LLM output deduplicator
LLMs frequently pad answers by restating the same point in slightly different words — “In summary…”, “To reiterate…”, “As mentioned above…”. This tool finds those near-duplicate sentences and removes them, keeping the first occurrence of each idea and showing you exactly what it dropped and which sentence it matched.
How it works
The text is split into sentences on terminal punctuation. Each sentence is normalized to lowercase and reduced to a set of word bigrams (overlapping two-word sequences), which captures phrasing better than single words.
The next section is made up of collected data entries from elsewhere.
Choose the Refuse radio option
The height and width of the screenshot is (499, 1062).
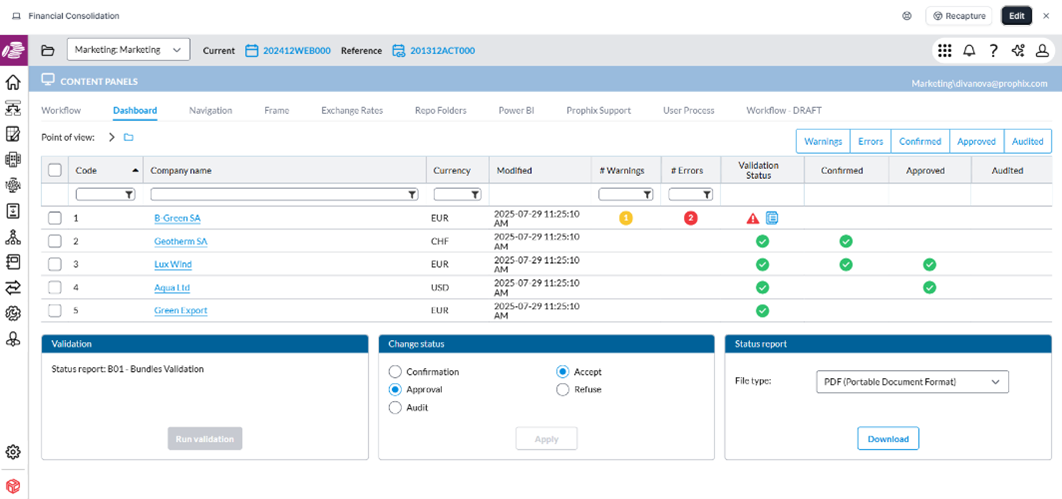pyautogui.click(x=563, y=390)
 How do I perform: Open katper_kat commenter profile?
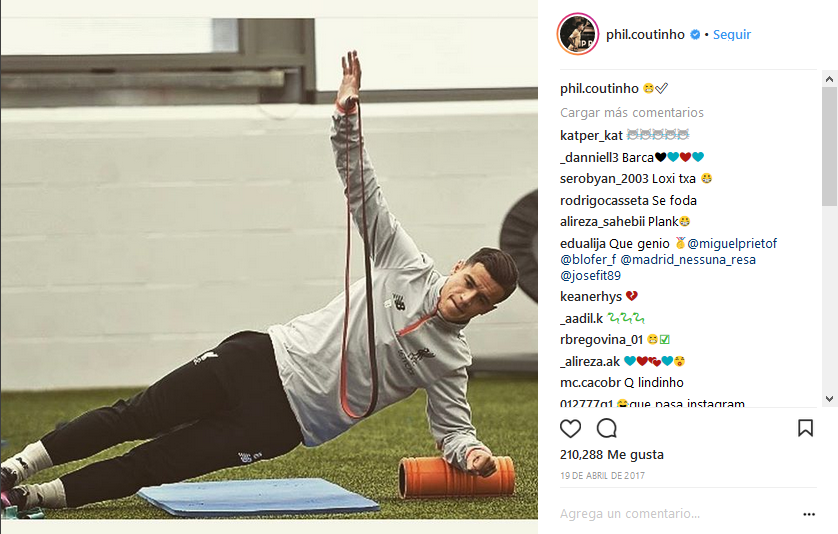(591, 135)
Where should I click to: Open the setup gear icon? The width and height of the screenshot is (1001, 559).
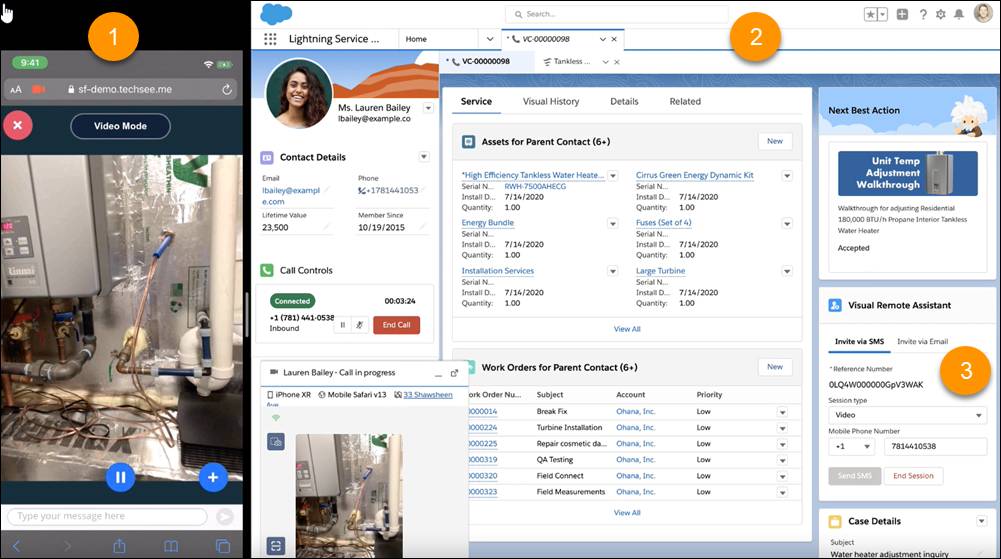coord(940,14)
Sentences are then compared pairwise using the Jaccard index — the size of the intersection of their bigram sets divided by the size of the union. The first sentence is always kept; each later sentence is removed only if its similarity to an already-kept sentence meets or exceeds your threshold. Removed sentences are listed alongside the sentence they duplicated.
Tips and notes
- Start at 0.7. It removes obvious restatements while preserving distinct points; adjust from there based on the output you see.
- Order is preserved. The first time an idea appears it is kept; only later echoes are removed, so the logical flow stays intact.
- It never rephrases. Kept sentences are returned word-for-word, so the result is always a faithful subset of your input.
- Local only. No text leaves your browser, making it safe for private or proprietary content.